__EXERCISE DETAILS__
Copy out, unchanged, the lines from the one with "Copyrights Notification (601, 2491)" up to and including the one with "About (29, 20)".

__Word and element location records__
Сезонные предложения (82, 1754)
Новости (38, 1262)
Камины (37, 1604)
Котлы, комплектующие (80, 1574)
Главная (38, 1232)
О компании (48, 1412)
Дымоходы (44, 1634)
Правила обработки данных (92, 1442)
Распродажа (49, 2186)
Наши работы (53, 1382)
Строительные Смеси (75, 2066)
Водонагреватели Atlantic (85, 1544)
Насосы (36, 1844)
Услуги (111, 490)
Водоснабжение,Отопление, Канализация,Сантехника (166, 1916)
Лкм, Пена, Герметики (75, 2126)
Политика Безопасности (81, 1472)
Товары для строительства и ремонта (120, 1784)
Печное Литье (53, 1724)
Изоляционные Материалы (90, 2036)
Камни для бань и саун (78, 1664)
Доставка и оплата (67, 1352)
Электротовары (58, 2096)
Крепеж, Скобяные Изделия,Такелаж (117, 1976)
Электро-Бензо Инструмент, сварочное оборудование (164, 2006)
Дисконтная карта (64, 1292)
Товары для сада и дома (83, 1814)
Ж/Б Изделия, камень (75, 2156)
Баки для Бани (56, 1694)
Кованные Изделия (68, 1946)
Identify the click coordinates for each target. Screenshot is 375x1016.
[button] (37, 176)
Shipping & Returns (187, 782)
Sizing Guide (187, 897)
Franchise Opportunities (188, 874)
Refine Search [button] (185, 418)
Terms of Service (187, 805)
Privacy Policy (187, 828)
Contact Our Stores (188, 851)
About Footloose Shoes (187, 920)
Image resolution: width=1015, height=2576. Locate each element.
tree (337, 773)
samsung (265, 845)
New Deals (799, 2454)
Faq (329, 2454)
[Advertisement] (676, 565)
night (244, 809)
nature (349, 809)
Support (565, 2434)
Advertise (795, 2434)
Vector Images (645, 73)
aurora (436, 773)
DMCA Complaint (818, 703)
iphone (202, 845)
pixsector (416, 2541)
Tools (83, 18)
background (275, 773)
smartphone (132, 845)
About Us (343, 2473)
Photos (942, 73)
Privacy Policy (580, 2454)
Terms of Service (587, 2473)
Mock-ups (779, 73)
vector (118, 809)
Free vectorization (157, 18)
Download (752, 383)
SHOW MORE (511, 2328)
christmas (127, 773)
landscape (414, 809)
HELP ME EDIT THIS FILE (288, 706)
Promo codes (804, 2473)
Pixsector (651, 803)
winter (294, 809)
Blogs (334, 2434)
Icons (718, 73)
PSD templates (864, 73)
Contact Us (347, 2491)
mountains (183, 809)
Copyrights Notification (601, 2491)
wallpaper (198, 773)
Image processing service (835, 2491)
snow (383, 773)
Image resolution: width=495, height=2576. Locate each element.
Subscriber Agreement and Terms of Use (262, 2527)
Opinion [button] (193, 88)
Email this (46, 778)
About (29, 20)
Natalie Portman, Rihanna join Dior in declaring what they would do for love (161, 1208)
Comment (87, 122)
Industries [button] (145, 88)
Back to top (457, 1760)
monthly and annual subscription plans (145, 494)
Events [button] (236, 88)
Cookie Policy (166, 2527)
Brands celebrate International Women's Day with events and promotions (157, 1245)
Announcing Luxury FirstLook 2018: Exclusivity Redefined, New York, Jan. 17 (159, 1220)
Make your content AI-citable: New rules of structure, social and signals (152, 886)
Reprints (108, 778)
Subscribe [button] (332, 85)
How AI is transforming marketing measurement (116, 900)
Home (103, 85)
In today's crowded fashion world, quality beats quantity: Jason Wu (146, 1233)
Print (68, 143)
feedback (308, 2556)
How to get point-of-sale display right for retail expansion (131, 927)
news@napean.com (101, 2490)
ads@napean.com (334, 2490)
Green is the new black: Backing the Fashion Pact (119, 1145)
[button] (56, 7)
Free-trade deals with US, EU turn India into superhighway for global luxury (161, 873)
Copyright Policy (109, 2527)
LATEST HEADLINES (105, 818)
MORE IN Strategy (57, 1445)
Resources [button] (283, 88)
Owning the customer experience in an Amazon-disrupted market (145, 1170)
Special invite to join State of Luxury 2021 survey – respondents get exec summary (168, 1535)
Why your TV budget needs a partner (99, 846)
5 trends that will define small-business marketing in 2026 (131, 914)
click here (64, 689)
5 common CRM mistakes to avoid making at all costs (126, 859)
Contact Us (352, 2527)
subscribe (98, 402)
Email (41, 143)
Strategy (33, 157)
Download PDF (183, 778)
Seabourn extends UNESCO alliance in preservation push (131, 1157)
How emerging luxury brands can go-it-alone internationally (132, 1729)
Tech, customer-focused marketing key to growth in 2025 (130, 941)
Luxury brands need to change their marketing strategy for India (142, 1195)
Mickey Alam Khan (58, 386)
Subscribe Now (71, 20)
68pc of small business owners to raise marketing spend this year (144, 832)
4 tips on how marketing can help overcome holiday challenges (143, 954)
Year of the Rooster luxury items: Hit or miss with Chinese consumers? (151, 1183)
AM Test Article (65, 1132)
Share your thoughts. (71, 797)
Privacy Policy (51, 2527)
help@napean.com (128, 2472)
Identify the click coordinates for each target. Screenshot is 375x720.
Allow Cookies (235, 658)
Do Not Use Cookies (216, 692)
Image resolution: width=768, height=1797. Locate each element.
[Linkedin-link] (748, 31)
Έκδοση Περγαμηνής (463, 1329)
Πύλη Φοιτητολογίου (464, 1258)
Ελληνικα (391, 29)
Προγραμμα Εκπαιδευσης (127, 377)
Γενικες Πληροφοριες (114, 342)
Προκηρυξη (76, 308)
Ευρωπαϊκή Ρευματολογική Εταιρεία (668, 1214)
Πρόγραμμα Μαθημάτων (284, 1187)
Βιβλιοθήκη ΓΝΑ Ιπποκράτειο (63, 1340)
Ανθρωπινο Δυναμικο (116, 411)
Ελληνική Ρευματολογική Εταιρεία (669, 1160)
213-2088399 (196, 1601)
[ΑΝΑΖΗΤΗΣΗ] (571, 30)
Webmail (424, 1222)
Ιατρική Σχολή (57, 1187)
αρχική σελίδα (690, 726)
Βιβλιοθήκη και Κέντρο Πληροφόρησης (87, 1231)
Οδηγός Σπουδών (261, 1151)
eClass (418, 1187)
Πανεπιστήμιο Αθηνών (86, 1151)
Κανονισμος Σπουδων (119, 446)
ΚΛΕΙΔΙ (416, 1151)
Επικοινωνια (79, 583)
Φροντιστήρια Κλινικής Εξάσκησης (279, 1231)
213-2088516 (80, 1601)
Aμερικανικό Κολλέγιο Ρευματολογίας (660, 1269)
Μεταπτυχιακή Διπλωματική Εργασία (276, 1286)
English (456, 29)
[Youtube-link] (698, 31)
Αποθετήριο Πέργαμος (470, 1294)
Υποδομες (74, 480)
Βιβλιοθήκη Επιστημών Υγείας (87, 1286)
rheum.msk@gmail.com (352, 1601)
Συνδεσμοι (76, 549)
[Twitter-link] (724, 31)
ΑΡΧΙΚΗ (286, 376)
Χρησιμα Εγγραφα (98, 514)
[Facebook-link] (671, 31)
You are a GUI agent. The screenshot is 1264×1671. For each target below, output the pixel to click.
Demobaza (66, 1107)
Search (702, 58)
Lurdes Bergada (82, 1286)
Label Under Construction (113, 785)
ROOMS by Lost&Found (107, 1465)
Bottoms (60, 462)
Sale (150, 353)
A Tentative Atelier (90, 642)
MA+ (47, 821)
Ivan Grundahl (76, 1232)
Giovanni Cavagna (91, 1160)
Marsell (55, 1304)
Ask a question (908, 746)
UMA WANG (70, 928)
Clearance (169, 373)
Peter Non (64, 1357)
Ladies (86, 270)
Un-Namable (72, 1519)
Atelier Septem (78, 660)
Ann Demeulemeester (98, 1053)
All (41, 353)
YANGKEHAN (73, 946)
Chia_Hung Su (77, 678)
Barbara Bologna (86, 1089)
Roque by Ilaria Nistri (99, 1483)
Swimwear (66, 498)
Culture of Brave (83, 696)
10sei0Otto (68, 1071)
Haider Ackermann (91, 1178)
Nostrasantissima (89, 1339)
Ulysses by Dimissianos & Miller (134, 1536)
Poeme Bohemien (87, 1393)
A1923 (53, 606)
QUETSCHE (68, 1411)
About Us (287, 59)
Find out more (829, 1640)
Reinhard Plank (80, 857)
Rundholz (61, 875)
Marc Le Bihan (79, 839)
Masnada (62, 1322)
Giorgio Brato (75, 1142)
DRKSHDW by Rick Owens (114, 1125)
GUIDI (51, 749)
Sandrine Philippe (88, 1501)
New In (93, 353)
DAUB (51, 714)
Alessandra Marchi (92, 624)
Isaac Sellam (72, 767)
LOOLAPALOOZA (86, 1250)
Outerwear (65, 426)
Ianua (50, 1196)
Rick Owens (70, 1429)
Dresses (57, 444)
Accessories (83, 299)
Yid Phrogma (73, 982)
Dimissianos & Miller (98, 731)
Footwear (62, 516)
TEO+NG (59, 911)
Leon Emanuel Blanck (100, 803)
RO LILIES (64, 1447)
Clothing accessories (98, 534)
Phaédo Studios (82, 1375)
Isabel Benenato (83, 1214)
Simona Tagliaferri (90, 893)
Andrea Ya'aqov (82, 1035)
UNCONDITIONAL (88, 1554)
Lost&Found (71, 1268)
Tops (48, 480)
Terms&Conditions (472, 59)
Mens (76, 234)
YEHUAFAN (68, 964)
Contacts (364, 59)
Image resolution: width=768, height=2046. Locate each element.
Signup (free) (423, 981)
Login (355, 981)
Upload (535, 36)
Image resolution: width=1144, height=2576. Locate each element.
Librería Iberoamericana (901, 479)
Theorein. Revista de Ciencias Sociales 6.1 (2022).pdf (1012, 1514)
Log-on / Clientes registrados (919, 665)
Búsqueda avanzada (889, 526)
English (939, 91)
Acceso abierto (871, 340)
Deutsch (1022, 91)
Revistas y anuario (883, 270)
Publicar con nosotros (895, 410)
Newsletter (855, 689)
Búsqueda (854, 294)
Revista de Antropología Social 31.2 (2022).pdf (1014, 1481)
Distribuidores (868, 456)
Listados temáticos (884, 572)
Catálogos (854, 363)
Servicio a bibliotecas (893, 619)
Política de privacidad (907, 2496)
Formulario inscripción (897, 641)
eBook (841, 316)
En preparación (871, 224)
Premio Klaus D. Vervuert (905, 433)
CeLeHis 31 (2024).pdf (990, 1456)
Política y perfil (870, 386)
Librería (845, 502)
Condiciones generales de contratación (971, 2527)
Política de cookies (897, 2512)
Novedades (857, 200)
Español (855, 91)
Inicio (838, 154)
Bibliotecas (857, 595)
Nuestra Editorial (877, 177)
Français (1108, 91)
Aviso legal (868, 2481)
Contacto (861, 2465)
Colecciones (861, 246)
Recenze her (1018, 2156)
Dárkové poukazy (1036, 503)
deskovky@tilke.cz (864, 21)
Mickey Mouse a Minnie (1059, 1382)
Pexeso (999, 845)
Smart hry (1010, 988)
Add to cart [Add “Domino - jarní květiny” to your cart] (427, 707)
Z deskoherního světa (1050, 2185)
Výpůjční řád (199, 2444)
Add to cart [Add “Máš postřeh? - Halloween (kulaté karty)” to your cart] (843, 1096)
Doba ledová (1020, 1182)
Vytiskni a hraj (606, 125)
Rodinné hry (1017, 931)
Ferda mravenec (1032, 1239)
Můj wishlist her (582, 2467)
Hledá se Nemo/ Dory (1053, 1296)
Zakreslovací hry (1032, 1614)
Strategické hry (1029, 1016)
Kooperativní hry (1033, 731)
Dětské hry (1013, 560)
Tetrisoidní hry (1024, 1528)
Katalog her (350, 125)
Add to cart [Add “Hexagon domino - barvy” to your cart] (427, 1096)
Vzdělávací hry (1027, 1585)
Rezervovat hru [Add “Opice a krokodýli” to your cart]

__OUTPUT__
Copyrights Notification (601, 2491)
wallpaper (198, 773)
Image processing service (835, 2491)
snow (383, 773)
Image resolution: width=495, height=2576. Locate each element.
Subscriber Agreement and Terms of Use (262, 2527)
Opinion [button] (193, 88)
Email this (46, 778)
About (29, 20)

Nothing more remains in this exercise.